Moreover, two other sources list faster times of 39.87s for Jamaica at the 1997 CARIFTA Games, and 40.03s at the 1998 CARIFTA Games.

In the girls' U-20 category, Veronica Campbell from Jamaica improved her own mark for 200 metres from the year before to 22.93 seconds (wind: -1.6 m/s). Melaine Walker from Jamaica achieved 56.90s in 400 metres hurdles.
 
In the boys' U-17 category, two new records were set: by Kern Harripersad from Trinidad and Tobago in 1:55.20 for 800 metres, and by Jamaican Patrick Lee finishing the 100 metres hurdles in 13.20s (wind: -2.3 m/s).

Finally, in the girls' U-20 category, it is also stated that the Jamaican 4 × 100 metres relay team winning in 45.44s set a new games record.

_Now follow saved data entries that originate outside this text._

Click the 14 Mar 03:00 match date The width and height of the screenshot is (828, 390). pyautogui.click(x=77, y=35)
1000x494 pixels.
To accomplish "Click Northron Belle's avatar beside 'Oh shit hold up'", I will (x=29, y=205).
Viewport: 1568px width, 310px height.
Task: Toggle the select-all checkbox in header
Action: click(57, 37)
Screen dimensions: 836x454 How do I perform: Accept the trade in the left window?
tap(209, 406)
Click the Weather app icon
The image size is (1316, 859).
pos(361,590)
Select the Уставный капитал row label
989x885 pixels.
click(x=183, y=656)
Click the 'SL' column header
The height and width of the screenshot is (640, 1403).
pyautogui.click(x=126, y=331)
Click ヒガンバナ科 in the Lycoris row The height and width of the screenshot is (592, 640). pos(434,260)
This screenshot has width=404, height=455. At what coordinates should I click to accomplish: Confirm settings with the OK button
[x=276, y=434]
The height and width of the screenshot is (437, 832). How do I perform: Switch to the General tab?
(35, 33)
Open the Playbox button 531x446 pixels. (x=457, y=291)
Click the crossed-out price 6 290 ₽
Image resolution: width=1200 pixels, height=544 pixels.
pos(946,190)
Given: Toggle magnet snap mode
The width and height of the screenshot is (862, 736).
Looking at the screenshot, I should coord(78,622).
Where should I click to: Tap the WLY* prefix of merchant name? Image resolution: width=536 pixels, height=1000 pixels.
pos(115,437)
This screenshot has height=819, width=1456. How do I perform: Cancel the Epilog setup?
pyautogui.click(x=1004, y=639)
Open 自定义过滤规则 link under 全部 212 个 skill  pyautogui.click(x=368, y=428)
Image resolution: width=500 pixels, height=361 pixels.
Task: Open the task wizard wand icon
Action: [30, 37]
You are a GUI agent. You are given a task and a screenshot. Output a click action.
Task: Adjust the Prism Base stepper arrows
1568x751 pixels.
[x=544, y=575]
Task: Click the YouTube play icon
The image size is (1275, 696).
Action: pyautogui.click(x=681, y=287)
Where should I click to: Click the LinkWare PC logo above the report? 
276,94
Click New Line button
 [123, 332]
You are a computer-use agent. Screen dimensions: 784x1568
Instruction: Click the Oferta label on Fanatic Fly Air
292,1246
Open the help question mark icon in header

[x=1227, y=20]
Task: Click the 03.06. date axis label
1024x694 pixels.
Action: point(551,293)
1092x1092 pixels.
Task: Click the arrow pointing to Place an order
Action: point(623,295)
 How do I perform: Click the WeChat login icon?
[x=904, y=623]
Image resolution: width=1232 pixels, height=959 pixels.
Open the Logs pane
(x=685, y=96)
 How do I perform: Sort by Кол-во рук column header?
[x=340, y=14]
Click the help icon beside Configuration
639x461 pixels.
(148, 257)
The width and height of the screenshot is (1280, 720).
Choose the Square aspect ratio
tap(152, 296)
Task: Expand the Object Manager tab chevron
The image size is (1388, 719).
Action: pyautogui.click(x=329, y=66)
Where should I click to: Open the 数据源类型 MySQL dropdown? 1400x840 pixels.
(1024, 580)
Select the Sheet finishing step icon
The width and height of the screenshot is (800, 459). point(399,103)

Again, this is not marked as a record in the published results, and two other sources list a faster time of 45.16s for Jamaica at the 1999 CARIFTA Games,

Austin Sealy Award

The Austin Sealy Trophy for the most outstanding athlete of the games was awarded to Veronica Campbell from Jamaica.  She won 3 gold medals (100m, 200m, and 4 × 100m relay) in the junior (U-20) category.

Medal summary
Medal winners are published by category: Boys under 20 (Junior), Girls under 20 (Junior), Boys under 17 (Youth), and Girls under 17 (Youth).
Complete results can be found on the CFPI and the "World Junior Athletics History"
website.

Boys under 20 (Junior)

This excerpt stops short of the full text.